The Nowhere Inn slips moments of levity into all this self-conscious prodding. Director Bill Benz is a Portlandia alum, and he knows when to center on slight shifts in Brownstein’s expression, the moments when a raised eyebrow or slow blink can make a scene. The only purely funny moment in the movie stems from a Dakota Jonson cameo, with the actress playing herself as Clark’s newest celebrity girlfriend.
The sets and costumes are sumptuous, and the camera lets us drink it all in. Glittering dresses abound. Statues shine in the background. The lens shivers and blurs, red streaks oozing across the screen at times. There are so many shots of mirrors, so many heavy-handed metaphors: We see abundant refractions and reflections of Brownstein and Clark. But a film can’t propel itself on symbolism alone.
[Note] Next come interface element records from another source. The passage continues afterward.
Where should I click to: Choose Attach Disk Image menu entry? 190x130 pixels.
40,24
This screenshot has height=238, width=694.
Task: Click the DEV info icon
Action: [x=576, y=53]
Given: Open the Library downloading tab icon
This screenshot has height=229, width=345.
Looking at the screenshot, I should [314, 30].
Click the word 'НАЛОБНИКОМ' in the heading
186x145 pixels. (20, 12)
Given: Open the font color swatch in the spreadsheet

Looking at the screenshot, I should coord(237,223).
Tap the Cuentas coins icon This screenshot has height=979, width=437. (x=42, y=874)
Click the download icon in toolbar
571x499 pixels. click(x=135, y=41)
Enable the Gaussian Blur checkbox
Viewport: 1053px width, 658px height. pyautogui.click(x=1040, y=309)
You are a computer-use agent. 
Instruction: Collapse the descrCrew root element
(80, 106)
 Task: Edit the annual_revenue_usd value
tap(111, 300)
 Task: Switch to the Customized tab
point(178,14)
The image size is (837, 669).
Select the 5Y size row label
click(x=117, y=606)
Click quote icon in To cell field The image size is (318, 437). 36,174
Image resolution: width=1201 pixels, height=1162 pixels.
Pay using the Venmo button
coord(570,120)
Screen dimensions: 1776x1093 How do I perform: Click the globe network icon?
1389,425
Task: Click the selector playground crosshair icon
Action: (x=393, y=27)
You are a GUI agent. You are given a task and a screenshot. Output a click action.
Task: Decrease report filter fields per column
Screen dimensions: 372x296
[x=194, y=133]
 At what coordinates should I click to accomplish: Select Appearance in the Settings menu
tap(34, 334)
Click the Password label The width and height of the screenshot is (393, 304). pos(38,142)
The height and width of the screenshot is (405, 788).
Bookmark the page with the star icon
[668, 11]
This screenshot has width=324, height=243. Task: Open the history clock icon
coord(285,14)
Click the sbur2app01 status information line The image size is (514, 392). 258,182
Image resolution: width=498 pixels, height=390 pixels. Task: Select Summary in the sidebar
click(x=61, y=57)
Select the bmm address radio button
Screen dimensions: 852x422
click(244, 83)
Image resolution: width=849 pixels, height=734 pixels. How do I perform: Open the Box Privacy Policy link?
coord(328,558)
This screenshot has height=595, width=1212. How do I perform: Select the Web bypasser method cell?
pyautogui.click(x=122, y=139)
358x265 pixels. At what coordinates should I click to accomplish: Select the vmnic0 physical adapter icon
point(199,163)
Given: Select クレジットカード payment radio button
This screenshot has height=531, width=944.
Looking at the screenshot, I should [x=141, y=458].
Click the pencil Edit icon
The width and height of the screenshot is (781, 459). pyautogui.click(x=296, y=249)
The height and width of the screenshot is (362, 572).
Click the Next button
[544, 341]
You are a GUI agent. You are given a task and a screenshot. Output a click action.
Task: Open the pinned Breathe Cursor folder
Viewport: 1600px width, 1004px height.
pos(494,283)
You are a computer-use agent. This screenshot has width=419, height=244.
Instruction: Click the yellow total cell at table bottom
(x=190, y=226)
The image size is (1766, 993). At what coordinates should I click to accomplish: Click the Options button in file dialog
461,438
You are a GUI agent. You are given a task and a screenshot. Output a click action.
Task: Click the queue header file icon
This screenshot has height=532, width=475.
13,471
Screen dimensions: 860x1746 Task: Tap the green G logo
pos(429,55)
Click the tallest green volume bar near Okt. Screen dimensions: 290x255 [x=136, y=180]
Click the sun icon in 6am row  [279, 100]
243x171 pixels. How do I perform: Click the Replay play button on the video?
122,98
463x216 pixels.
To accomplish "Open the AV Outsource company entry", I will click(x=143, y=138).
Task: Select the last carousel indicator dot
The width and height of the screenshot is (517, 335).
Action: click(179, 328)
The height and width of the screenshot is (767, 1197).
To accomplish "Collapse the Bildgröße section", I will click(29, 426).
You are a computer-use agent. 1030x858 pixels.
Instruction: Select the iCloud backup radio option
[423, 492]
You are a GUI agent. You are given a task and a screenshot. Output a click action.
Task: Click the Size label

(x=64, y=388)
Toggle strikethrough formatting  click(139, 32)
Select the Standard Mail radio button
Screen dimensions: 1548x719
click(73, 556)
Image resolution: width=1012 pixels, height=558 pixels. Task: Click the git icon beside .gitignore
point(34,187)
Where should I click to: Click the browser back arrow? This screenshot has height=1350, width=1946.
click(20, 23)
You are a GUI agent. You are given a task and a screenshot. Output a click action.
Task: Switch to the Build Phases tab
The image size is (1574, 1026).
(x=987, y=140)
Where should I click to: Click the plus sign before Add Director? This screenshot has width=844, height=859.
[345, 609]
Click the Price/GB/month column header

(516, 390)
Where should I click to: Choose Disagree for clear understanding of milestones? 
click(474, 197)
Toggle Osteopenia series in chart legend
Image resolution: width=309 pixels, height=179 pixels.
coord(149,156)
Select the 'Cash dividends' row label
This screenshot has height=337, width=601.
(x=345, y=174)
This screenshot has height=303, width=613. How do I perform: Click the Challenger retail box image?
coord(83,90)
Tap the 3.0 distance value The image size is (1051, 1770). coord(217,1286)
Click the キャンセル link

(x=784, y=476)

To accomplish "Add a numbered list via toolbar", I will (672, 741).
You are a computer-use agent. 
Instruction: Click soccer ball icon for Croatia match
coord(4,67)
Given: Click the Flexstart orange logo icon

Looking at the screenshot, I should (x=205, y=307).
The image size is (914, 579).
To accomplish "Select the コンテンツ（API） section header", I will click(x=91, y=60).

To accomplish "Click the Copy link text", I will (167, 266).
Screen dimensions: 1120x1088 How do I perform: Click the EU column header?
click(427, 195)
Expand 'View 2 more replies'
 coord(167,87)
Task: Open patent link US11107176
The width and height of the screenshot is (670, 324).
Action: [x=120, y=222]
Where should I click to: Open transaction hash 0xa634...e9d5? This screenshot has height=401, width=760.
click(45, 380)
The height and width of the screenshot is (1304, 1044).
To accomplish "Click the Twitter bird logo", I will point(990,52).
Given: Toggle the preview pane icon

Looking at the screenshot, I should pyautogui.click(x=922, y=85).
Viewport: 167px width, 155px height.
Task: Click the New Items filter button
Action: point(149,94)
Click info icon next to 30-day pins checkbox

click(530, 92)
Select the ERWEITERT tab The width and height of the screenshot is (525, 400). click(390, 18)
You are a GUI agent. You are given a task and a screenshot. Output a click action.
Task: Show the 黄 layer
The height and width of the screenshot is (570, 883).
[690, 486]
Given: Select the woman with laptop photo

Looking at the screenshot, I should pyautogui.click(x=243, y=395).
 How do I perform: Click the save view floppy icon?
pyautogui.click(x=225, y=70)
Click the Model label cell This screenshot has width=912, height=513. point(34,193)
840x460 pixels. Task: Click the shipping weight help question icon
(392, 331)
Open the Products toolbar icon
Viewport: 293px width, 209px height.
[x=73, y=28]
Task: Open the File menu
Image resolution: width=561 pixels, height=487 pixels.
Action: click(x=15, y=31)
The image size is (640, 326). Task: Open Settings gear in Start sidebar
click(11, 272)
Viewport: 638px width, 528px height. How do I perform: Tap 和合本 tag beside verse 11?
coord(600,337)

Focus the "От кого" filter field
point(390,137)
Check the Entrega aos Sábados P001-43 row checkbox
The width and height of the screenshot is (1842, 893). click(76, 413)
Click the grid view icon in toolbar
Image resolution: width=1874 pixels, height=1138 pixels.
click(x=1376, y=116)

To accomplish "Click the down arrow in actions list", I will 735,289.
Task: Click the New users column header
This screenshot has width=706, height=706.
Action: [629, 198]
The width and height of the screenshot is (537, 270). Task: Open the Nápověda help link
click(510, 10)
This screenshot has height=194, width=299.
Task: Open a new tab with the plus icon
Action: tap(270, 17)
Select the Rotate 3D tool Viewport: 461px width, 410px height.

Still, there are intriguing questions at the movie’s core. “The audience doesn’t need me,” Clark says at one point, slamming her fist on a board room table. “I’m just a vessel for their feelings.” At another point in the film, she insists: “I know who I am. Why does it matter if anyone else does?” It’s hard to not to read this as a rebuke of St. Vincent’s critics, or a blanket defense for her past media conduct, but interrogating what artists actually owe fans and vice versa is worthwhile and compelling. Instead, the movie sinks further into itself. While bending over backwards to assert that it’s not your typical music star documentary, The Nowhere Inn achieves the same result as most films in that genre. We’re left grasping at the idea of who St. Vincent is or could be; all we know for sure is how much she wants to prove.
The Nowhere Inn is out 9/17 on VOD and in select theaters.